- Born: April 17, 1961 (age 65)
- Occupations: Arctic Explorer, Climber, Sportsman
- Known for: Greenland circumnavigation, Northwest Passage traversal, North Pole expeditions
- Awards: Rolex Awards for Enterprise
- Website: One World Endeavors

= Lonnie Dupre =

American Arctic explorer (born 1961)

Lonnie Dupre (born 17 April 1961) is an American Arctic explorer whose achievements include the first Pacific to Atlantic winter traversal of the Northwest Passage by dog sled in 1991 and the first and only human-powered circumnavigation of Greenland, by dog sled and kayak, in 2001. In 2006, he also successfully executed the first human-powered summer expedition to the North Pole by sled and canoe, and would later return to the pole as part of the unsupported human-powered 2009 Peary-Henson Centennial Expedition.

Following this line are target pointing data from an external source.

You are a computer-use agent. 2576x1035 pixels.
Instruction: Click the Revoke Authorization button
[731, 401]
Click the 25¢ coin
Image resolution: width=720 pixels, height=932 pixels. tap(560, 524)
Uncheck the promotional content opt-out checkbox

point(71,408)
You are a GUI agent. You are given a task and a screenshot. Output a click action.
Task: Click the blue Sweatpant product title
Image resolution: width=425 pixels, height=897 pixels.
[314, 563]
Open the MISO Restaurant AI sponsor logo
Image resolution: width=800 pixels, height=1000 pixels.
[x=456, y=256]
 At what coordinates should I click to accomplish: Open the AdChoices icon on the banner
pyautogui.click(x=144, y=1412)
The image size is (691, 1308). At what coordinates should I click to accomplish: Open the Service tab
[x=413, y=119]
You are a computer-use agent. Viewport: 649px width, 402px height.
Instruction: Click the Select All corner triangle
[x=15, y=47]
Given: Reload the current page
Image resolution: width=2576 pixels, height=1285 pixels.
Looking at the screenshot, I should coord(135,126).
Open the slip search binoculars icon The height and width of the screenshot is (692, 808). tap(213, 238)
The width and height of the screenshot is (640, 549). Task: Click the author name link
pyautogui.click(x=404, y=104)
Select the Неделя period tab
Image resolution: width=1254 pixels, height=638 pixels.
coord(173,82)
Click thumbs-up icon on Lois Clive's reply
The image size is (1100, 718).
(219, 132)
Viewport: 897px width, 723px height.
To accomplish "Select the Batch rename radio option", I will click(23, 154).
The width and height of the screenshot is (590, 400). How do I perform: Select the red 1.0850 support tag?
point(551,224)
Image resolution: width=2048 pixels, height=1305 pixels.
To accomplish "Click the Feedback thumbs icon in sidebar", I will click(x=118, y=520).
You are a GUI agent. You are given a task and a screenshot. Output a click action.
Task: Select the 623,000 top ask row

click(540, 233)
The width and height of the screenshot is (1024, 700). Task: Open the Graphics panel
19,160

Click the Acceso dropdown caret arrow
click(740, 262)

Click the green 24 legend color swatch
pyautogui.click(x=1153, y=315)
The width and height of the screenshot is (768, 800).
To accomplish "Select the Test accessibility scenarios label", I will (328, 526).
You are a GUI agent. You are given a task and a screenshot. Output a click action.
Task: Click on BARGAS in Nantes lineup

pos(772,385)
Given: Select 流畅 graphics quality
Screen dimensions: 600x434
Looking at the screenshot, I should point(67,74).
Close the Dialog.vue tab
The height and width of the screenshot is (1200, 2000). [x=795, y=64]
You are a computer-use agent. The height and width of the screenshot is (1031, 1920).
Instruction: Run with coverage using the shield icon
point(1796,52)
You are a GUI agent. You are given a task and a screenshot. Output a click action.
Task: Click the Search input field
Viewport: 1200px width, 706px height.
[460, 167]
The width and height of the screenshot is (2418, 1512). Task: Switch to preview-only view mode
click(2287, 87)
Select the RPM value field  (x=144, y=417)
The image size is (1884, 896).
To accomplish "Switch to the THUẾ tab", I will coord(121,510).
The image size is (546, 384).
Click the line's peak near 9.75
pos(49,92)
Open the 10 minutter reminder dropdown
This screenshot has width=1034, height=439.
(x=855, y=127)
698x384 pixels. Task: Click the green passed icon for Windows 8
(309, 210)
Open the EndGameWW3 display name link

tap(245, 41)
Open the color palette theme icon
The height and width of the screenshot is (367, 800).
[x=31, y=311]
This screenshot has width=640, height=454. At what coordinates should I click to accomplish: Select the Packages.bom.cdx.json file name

In January 2015, Dupre completed a solo climb of Denali after three previous attempts. Sixteen people had previously reached Denali's summit in winter, although six died on the descent and none made the climb during January.

In 2004, Dupre was honoured with the Rolex Award for Enterprise for bringing attention to the impacts of climate change on the Arctic through his expeditions, among other Northern issues.